In the last hours a certain backlog has been generated in the mailing lists, after a quick glance it looks like mailman3 is slowed down. I just noticed that there are a lot of bounces (which are increasing). Could you please take a look?

Thanks

Details

Event Timeline

It looks like bouncing started today at 01:00 https://grafana.wikimedia.org/d/GvuAmuuGk/mailman3?orgId=1&from=now-24h&to=now&viewPanel=2

I'll check the last pupet changes and the service status on the host

mailman3.service prints a lot of Python stacktraces starting Apr 07 09:06 UTC

Apr 07 09:06:41 lists1004 mailman3[2696297]: Apr 07 09:06:41 2025 (2696297) (raised as a result of Query-invoked autoflush; consider using a session.no_autoflush block if this flush is occurring prematurely)
Apr 07 09:06:41 lists1004 mailman3[2696297]: (pymysql.err.OperationalError) (1290, 'The MariaDB server is running with the --read-only option so it cannot execute this statement')

This is a bit earlier than the bouncing increase so it could be unrelated.

Yes I also noticed this, but tbh it doesn't seem to correspond to the fact that previous e-mails were not delivered either (at least that's what I was told), this sounds odd to me. It appears that some e-mails, prior to the increase in bounces, are showing up into the mailing list archives but not in the members' mailboxes. This occurred about 20 hours ago (~16 UTC)!

Mentioned in SAL (#wikimedia-operations) [2025-04-08T10:33:28Z] <jelto> restart mailman3.service on lists1004 - T391330

I restarted mailman3.service on lists1004 because the service stopped logging any activity right before bouncing increased (Apr 07 23:56:28).

It looks like the metrics are recovering: https://grafana.wikimedia.org/d/GvuAmuuGk/mailman3?orgId=1&from=now-1h&to=now&viewPanel=2

The metrics are back to baseline. So from the system level this issue looks resolved.

I'm lacking a bit of mailman knowledge to verify it processes fresh mails. @Superpes15 you mentioned missing mails in the mailboxes. Can you check for the missing mails again?

Also a followup could be to create some alerting for a lot of bounced mail. I can create a followup task for that once this is resolved.

I'm lacking a bit of mailman knowledge to verify it processes fresh mails. @Superpes15 you mentioned missing mails in the mailboxes. Can you check for the missing mails again?

ATM The e-mails sent in the last few hours (since the bouncing started) have not yet been delivered to the mailman archives and consequently they are not present in the mailboxes!

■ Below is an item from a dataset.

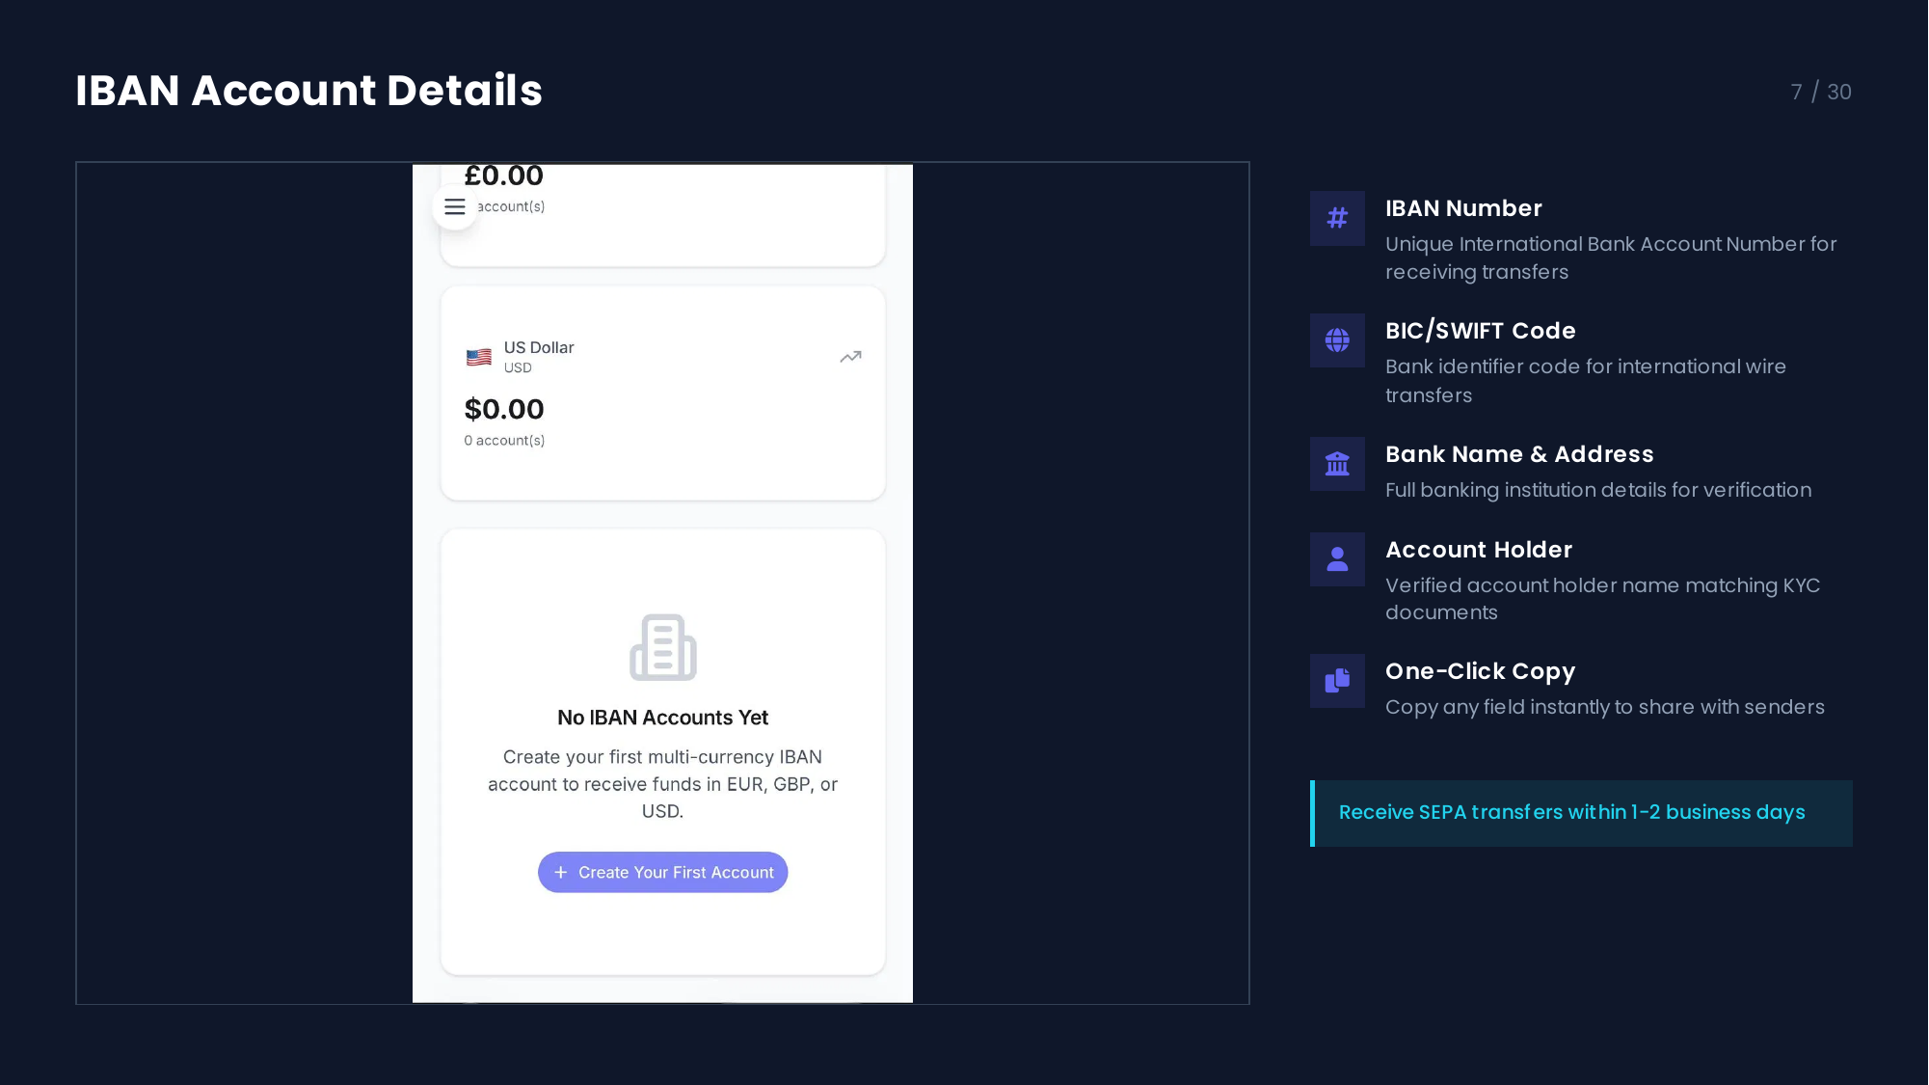Click the 7 / 30 page indicator
This screenshot has width=1929, height=1085.
pyautogui.click(x=1821, y=92)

EDIT: New e-mails are delivered correctly but the backlog has not yet been delivered to the archives (nor in the mailboxes)

Here's a representative example of 2 emails that I noticed are missing from my inbox, but included in the online archives:

missing-emails.png (499×1 px, 125 KB)

Apr 07 09:06:41 lists1004 mailman3[2696297]: (pymysql.err.OperationalError) (1290, 'The MariaDB server is running with the --read-only option so it cannot execute this statement')

That sounds like T391237: m5 master db1228 rebooted itself

@Quiddity have you seen any improvement since the last time we checked?

@LSobanski I thought this bug was just a brief problem on Monday(?), but the missing emails still haven't appeared, if we were expecting/hoping for that to happen? -- So I'm not sure what you mean by 'improvement'.
I.e. I only noticed a problem with emails that were sent on Monday: specifically those 2 from wikitech-l@ in my screenshot; and yesterday I noticed the wikidata Weekly Summary (from Monday) also isn't in my inbox (but I assumed it was just "all emails sent around a certain time", so I didn't add another comment here about it). Hope that helps.

I deleted all frozen messages older than 14 days.. which was 1284 messages. And ran an exim command to make it try to re-deliver messages still stuck in the queue.

Checking now the mail queue is much smaller than before. (hundreds vs thousands). So missing mail might have been delivered by now and if it hasn't there probably isn't much to do about it.

Dzahn claimed this task.

Looking at the graph for the last 7 days there is nothing out of the ordinary anymore.

https://grafana.wikimedia.org/d/GvuAmuuGk/mailman3?orgId=1&from=now-7d&to=now&viewPanel=2

Please reopen if you disagree and still see an issue.

Dzahn removed Dzahn as the assignee of this task.Apr 15 2025, 8:33 PM

Change #1137212 had a related patch set uploaded (by Jelto; author: Jelto):

[operations/alerts@master] mailman: add MailmanBounceQueueHigh alert

https://gerrit.wikimedia.org/r/1137212

Change #1137212 merged by jenkins-bot:

[operations/alerts@master] mailman: add MailmanBounceQueueHigh alert

https://gerrit.wikimedia.org/r/1137212